# What the task requires:
Below are the records; copy each line in them that holds the word "agent".

# The input:
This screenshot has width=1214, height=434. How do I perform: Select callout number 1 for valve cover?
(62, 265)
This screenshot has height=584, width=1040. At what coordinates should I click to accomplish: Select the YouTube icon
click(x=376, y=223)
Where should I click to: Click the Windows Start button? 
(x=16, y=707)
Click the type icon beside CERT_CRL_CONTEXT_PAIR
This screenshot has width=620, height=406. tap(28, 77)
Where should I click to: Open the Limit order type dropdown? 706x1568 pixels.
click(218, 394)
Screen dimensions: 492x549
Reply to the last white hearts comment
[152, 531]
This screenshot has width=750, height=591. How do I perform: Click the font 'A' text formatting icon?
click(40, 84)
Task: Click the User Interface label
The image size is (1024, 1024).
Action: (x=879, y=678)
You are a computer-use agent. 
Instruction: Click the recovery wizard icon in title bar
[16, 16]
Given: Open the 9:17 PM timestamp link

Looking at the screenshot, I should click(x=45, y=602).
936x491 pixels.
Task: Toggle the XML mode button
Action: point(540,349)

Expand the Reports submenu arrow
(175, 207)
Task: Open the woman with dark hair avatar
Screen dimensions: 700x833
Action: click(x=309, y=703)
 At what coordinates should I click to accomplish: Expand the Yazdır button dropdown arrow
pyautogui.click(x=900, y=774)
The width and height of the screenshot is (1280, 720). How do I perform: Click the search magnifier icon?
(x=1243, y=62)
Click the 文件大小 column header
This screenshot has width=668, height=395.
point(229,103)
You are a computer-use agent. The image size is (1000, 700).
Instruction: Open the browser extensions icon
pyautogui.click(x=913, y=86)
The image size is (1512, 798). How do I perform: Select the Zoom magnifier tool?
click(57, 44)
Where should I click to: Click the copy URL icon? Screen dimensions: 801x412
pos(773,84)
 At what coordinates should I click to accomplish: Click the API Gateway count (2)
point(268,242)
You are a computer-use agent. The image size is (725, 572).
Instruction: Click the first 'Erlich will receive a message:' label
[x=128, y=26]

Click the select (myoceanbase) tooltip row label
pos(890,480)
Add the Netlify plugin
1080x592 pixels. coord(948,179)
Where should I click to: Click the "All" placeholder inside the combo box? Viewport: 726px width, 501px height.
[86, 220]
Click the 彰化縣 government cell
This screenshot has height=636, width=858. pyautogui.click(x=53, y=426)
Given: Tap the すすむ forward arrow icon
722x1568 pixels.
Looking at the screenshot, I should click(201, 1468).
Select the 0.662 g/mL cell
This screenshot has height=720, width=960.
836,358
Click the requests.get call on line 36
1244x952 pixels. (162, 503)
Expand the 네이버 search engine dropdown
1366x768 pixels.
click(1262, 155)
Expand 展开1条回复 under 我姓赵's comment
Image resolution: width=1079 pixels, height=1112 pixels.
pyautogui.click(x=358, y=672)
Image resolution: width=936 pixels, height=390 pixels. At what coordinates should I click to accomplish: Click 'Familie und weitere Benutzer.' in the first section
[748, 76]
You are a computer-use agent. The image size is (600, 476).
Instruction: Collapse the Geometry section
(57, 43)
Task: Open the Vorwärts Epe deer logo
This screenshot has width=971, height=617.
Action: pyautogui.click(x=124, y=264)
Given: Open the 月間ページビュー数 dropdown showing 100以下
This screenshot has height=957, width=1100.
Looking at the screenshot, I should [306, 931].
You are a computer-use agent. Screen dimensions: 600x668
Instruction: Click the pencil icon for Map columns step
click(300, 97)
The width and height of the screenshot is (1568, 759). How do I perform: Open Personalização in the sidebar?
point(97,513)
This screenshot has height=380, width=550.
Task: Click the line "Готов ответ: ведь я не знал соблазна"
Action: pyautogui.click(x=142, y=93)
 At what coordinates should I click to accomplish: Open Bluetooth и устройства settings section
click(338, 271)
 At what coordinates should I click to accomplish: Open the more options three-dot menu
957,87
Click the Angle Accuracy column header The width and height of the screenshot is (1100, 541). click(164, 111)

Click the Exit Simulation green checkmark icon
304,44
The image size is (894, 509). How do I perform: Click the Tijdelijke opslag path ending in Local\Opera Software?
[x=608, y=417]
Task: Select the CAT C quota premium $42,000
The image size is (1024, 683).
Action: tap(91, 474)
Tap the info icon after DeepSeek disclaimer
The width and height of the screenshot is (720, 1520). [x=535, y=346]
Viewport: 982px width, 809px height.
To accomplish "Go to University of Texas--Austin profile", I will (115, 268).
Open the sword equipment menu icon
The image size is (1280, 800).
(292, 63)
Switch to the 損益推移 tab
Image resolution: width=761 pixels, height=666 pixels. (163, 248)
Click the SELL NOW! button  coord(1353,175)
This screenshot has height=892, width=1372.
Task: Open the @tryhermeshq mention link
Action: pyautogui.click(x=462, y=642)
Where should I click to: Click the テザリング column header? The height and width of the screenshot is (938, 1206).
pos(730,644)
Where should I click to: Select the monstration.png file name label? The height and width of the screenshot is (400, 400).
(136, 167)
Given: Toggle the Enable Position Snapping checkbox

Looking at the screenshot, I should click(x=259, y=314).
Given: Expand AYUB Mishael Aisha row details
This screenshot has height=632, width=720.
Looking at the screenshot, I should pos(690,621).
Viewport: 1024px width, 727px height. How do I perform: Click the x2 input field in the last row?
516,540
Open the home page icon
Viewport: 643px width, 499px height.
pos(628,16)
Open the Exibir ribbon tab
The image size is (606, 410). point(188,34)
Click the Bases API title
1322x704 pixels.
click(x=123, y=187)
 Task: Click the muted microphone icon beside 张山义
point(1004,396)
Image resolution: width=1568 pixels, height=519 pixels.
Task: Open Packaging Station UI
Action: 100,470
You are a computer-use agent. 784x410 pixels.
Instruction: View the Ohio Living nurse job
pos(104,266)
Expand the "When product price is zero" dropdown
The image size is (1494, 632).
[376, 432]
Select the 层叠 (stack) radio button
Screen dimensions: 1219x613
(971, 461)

# Written solution:
You are a computer-use agent. 
You are a computer-use agent. The image size is (1000, 700).
You are a computer-use agent. The image size is (725, 572).
You are a computer-use agent. The image size is (600, 476).
You are a computer-use agent. Screen dimensions: 600x668
You are a computer-use agent. 784x410 pixels.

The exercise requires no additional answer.